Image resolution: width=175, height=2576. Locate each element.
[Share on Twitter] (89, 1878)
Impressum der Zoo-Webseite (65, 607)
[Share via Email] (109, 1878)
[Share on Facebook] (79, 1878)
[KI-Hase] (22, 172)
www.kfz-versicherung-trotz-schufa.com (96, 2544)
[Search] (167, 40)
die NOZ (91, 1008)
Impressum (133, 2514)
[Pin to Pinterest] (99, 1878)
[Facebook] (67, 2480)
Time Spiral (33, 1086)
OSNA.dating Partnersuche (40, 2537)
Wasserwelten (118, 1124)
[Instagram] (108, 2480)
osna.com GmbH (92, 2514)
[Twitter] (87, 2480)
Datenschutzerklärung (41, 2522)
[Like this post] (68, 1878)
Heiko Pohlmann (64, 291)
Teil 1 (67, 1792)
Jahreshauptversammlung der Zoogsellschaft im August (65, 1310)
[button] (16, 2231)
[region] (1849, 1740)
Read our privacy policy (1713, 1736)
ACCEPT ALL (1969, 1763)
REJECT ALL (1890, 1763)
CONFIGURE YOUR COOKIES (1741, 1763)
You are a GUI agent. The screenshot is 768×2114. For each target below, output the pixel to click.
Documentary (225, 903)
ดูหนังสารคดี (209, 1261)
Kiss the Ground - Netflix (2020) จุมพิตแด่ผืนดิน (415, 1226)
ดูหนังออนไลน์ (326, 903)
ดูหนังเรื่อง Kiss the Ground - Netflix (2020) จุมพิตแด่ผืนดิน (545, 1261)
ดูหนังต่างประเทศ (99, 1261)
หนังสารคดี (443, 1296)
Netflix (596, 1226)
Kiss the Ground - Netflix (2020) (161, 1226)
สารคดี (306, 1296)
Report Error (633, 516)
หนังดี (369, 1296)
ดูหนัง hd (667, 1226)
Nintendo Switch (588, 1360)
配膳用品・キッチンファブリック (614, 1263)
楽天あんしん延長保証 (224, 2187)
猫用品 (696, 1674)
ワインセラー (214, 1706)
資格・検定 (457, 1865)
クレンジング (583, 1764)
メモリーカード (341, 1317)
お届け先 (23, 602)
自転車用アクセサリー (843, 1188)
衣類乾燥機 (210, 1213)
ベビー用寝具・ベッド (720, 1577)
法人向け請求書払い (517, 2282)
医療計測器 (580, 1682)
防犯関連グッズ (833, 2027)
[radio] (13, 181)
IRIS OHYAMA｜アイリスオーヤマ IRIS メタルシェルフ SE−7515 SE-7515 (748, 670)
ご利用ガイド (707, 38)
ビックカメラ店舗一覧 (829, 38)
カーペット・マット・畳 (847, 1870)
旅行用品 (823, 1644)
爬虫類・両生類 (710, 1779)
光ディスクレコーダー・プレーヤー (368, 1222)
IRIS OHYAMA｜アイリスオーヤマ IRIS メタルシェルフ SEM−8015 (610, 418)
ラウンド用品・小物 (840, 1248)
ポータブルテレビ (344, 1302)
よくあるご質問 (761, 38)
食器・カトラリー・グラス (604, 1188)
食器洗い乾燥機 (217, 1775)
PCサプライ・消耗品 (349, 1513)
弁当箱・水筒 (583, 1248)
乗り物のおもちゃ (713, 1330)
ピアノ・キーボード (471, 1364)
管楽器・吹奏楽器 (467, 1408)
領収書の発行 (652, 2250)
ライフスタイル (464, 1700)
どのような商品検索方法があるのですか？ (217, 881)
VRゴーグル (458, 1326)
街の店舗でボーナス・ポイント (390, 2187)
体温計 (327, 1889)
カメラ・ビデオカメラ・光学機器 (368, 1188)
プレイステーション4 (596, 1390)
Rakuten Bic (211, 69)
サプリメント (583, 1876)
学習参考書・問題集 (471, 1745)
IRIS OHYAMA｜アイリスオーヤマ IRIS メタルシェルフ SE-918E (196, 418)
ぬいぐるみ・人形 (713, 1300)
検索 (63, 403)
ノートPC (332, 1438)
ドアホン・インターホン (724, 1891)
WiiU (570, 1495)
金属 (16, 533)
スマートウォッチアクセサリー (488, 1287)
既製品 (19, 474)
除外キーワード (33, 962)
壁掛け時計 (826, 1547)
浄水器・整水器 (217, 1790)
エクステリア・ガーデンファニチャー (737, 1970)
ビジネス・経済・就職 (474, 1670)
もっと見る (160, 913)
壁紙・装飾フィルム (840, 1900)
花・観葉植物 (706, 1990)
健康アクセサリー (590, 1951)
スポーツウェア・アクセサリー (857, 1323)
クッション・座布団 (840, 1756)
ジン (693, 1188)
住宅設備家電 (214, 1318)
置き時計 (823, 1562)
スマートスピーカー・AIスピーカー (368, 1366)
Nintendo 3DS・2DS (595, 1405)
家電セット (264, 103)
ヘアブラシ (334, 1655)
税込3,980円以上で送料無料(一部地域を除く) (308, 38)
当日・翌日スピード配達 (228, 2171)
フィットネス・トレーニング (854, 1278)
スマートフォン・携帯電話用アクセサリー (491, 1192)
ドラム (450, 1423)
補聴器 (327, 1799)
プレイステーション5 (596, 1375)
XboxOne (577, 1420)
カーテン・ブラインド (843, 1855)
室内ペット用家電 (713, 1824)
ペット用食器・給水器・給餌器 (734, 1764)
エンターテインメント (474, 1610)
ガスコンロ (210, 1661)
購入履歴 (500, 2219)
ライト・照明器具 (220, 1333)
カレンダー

--------------------------------------------------

● **What is required**
Exact retyping is needed for the line with "どのような商品検索方法があるのですか？ (217, 881)" and for each line after it through the end of the listing above; no other lines belong.

● **Output for this task**
どのような商品検索方法があるのですか？ (217, 881)
VRゴーグル (458, 1326)
街の店舗でボーナス・ポイント (390, 2187)
体温計 (327, 1889)
カメラ・ビデオカメラ・光学機器 (368, 1188)
プレイステーション4 (596, 1390)
Rakuten Bic (211, 69)
サプリメント (583, 1876)
学習参考書・問題集 (471, 1745)
IRIS OHYAMA｜アイリスオーヤマ IRIS メタルシェルフ SE-918E (196, 418)
ぬいぐるみ・人形 (713, 1300)
検索 (63, 403)
ノートPC (332, 1438)
ドアホン・インターホン (724, 1891)
WiiU (570, 1495)
金属 (16, 533)
スマートウォッチアクセサリー (488, 1287)
既製品 (19, 474)
除外キーワード (33, 962)
壁掛け時計 (826, 1547)
浄水器・整水器 (217, 1790)
エクステリア・ガーデンファニチャー (737, 1970)
ビジネス・経済・就職 (474, 1670)
もっと見る (160, 913)
壁紙・装飾フィルム (840, 1900)
花・観葉植物 (706, 1990)
健康アクセサリー (590, 1951)
スポーツウェア・アクセサリー (857, 1323)
クッション・座布団 (840, 1756)
ジン (693, 1188)
住宅設備家電 (214, 1318)
置き時計 (823, 1562)
スマートスピーカー・AIスピーカー (368, 1366)
Nintendo 3DS・2DS (595, 1405)
家電セット (264, 103)
ヘアブラシ (334, 1655)
税込3,980円以上で送料無料(一部地域を除く) (308, 38)
当日・翌日スピード配達 (228, 2171)
フィットネス・トレーニング (854, 1278)
スマートフォン・携帯電話用アクセサリー (491, 1192)
ドラム (450, 1423)
補聴器 (327, 1799)
プレイステーション5 (596, 1375)
XboxOne (577, 1420)
カーテン・ブラインド (843, 1855)
室内ペット用家電 (713, 1824)
ペット用食器・給水器・給餌器 (734, 1764)
エンターテインメント (474, 1610)
ガスコンロ (210, 1661)
購入履歴 (500, 2219)
ライト・照明器具 (220, 1333)
カレンダー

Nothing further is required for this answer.